*** Opening Selected extract ***

Remains of Missing Atheist ID'd

March 15, 2001 -- The six-year mystery over the disappearance of the nation's most famous atheist and her two of her relatives is over.

FBI investigators today confirmed that the charred remains they found on a remote southwest Texas ranch in January are those of Madalyn Murray O'Hair, her son Jon Garth Murray and her granddaughter Robin Murray O'Hair. They disappeared from San Antonio in1995 along with $500,000 in gold coins.

Government investigators said today the remains showed that they were dismembered before they were buried. Although one investigator said he could not tell what specifically caused the victims' deaths, he said he was confident that Jon Murray had been tortured.

"The skeletal remains of Madalyn Murray O'Hair showed no sign or defect of a cause of death that could be determined," said anthropologist David Glassman, who helped identify the remains. "His [Jon's] head had been covered in a plastic bag when it was found. His arms had been bound with a plastic ligature. And there was some trauma in the form of defect fractures that were found to the side of his head in the back."

*** Closing Selected extract ***
*** Opening Data listing ***

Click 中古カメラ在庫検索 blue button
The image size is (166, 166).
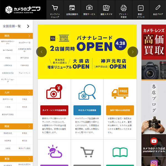[87, 110]
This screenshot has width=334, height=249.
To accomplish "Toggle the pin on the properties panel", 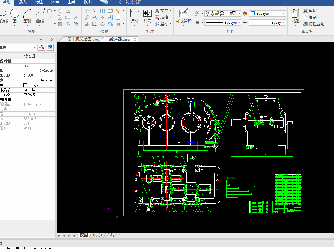I will (47, 39).
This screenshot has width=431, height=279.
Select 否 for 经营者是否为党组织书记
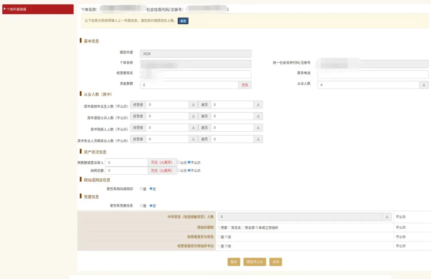pyautogui.click(x=226, y=246)
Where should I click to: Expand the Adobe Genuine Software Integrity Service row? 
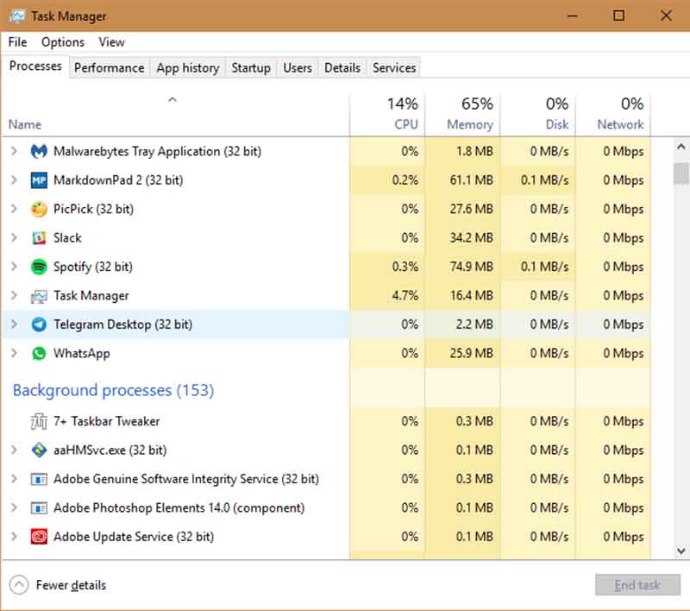click(14, 479)

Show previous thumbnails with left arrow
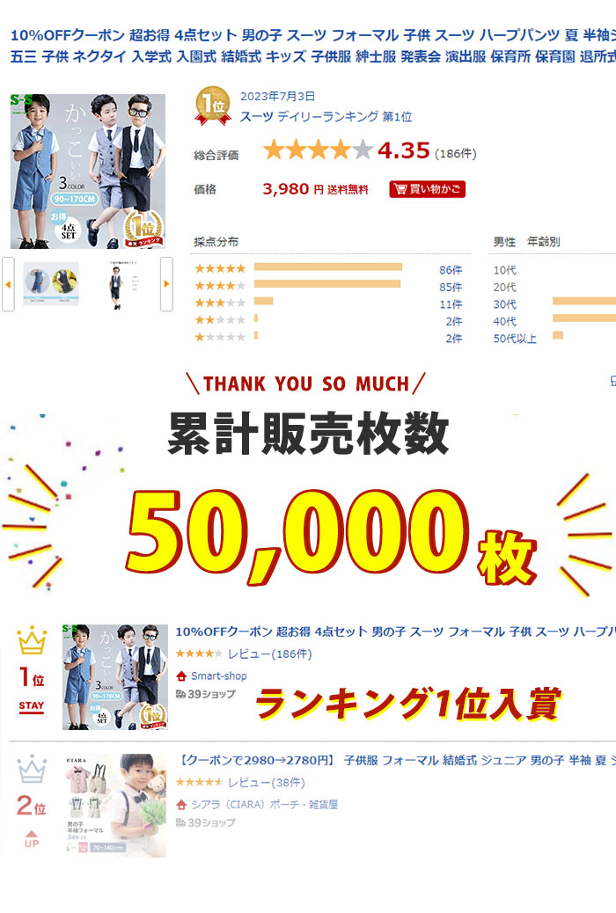(8, 284)
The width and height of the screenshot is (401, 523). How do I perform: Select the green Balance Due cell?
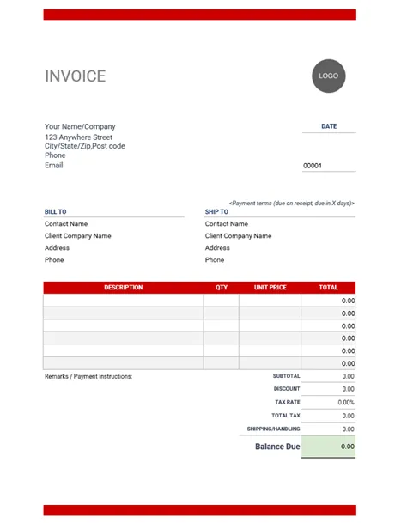click(x=328, y=447)
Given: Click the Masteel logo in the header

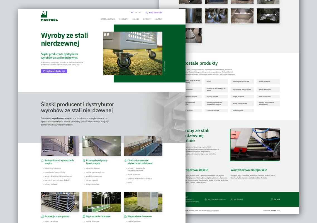Looking at the screenshot, I should coord(49,16).
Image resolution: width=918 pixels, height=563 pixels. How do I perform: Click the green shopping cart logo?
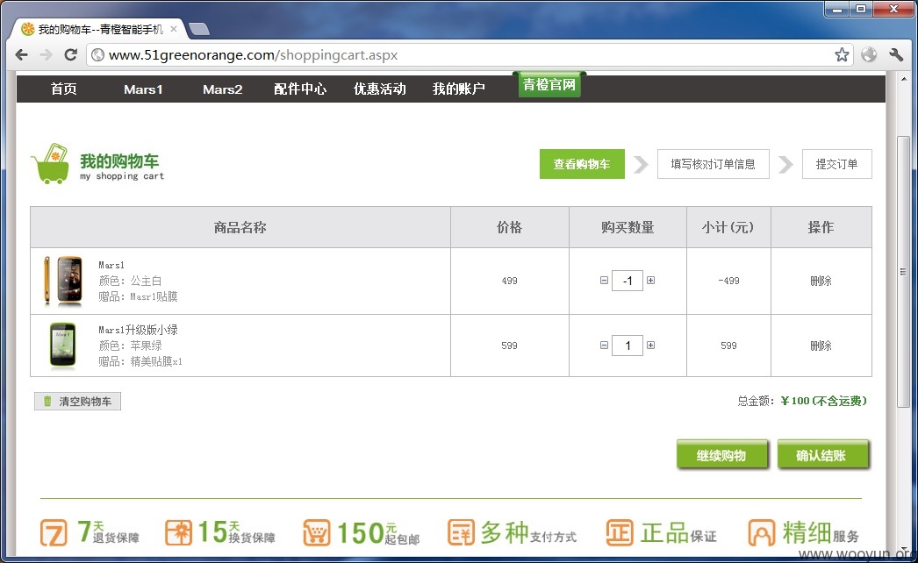point(51,164)
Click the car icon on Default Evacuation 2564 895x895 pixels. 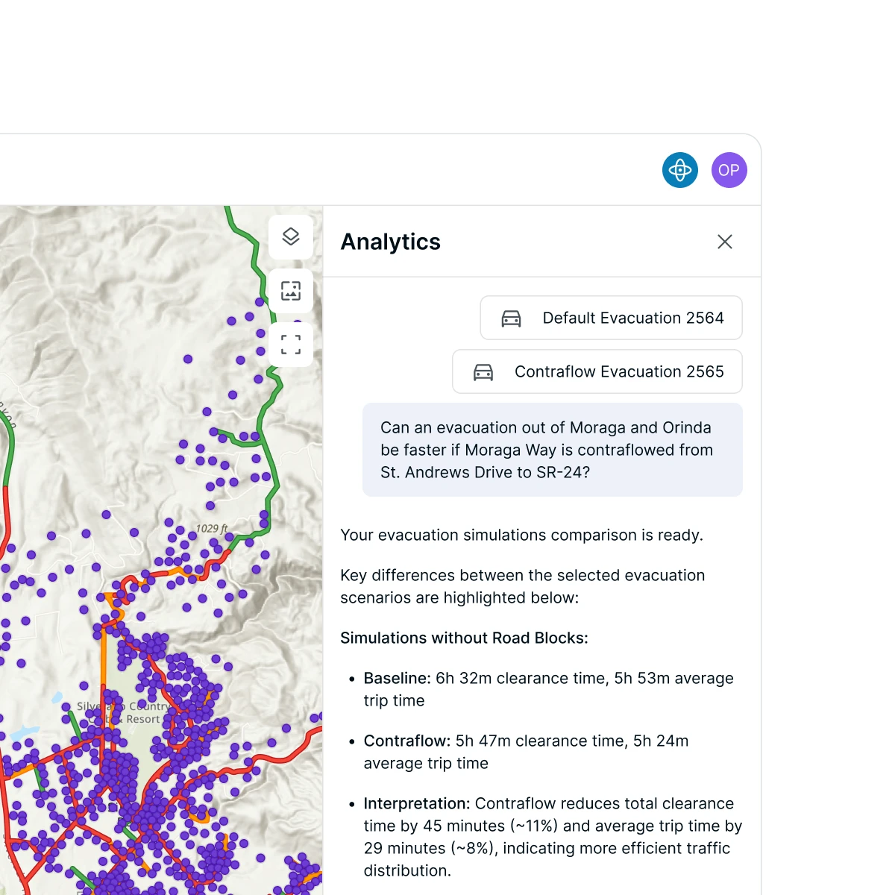tap(511, 318)
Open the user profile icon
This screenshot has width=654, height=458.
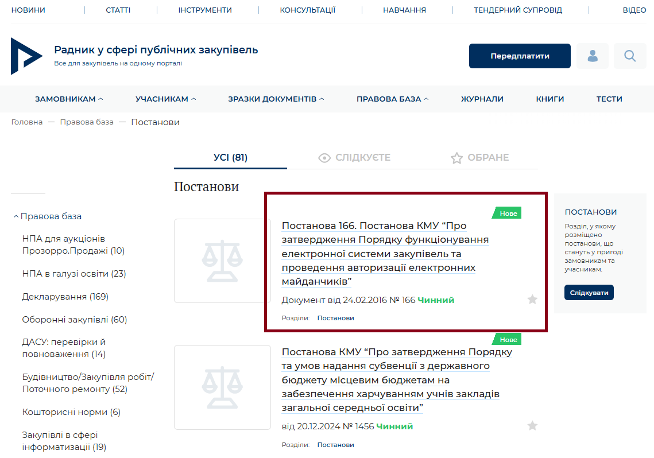(x=592, y=56)
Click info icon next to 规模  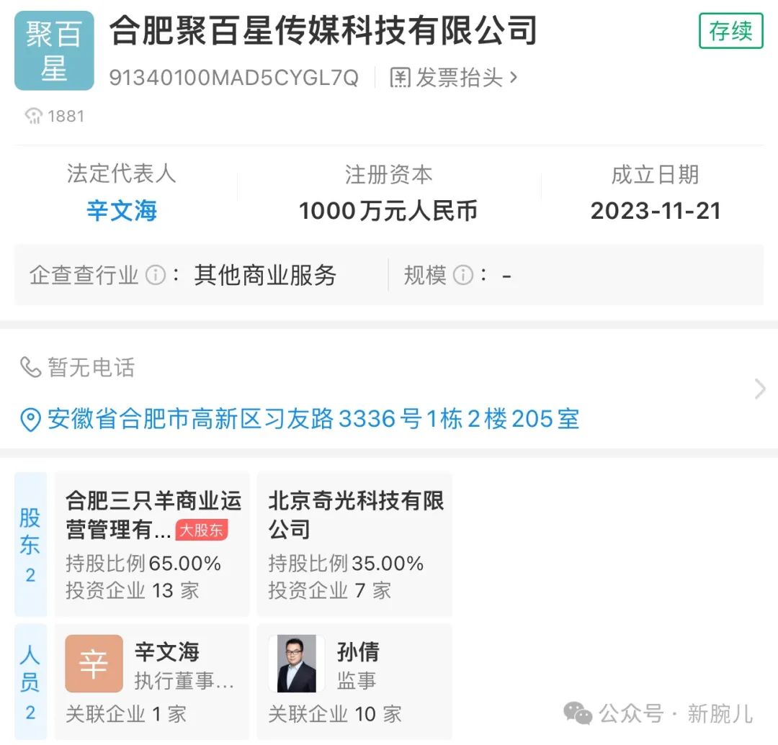(x=463, y=275)
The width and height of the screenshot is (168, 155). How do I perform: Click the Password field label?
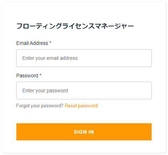click(27, 76)
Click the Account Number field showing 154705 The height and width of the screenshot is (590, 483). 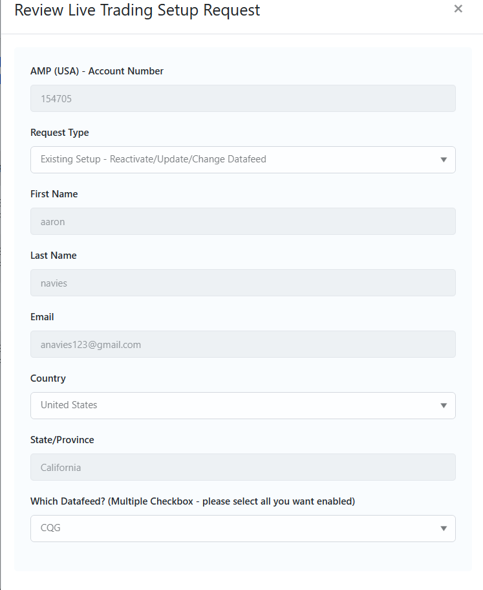(x=242, y=98)
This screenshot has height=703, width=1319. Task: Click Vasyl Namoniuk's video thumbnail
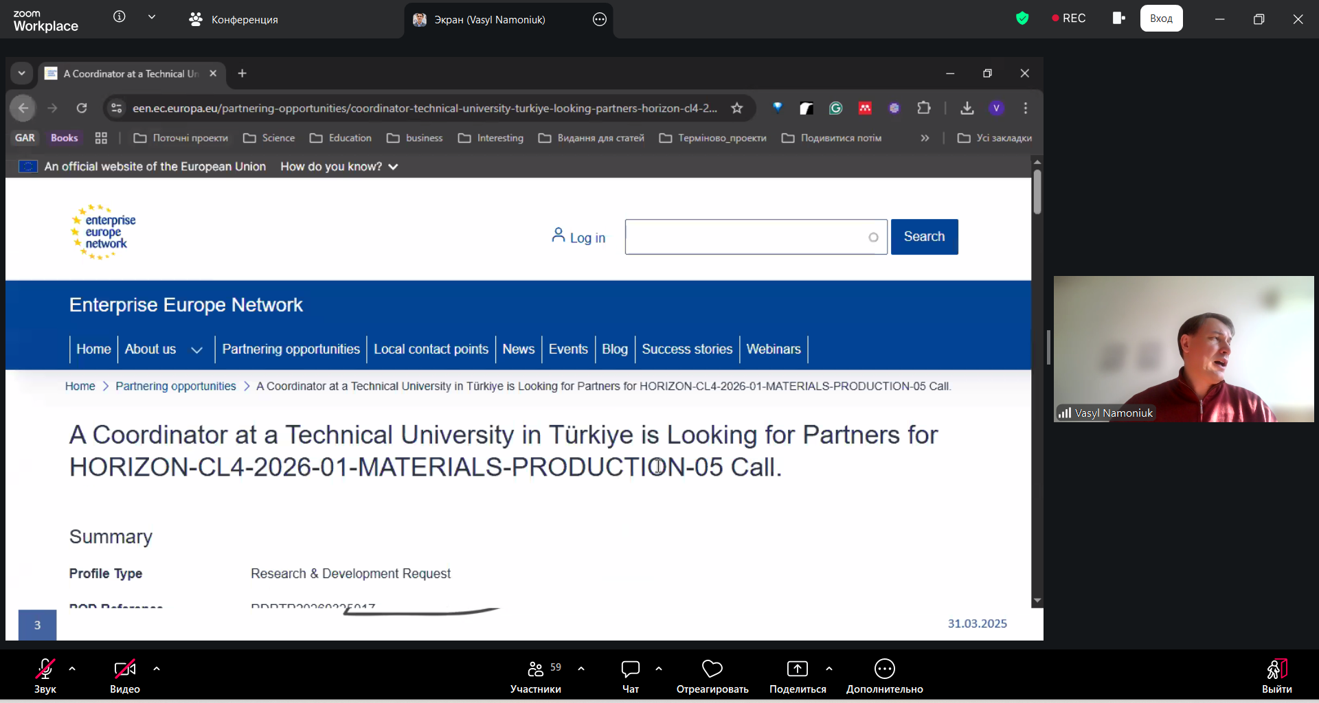click(1183, 349)
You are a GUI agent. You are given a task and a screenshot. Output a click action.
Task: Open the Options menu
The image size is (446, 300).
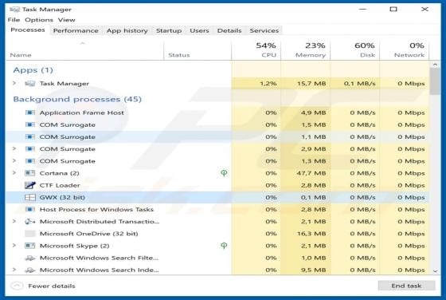coord(39,20)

*** Closing Data listing ***

Exercises
**a)** In the article about the missing atheist, rewrite the stretch from "Remains of Missing" through "relatives is over.", swapping "mystery" for "puzzle".
**b)** According to the article about the missing atheist, where did FBI investigators find the charred remains?
**c)** Name every person whose remains the FBI confirmed it had identified, according to the article about the missing atheist.

Answers for the tasks
**a)**
Remains of Missing Atheist ID'd

March 15, 2001 -- The six-year puzzle over the disappearance of the nation's most famous atheist and her two of her relatives is over.

**b)** On a remote southwest Texas ranch.

**c)**
Madalyn Murray O'Hair
Jon Garth Murray
Robin Murray O'Hair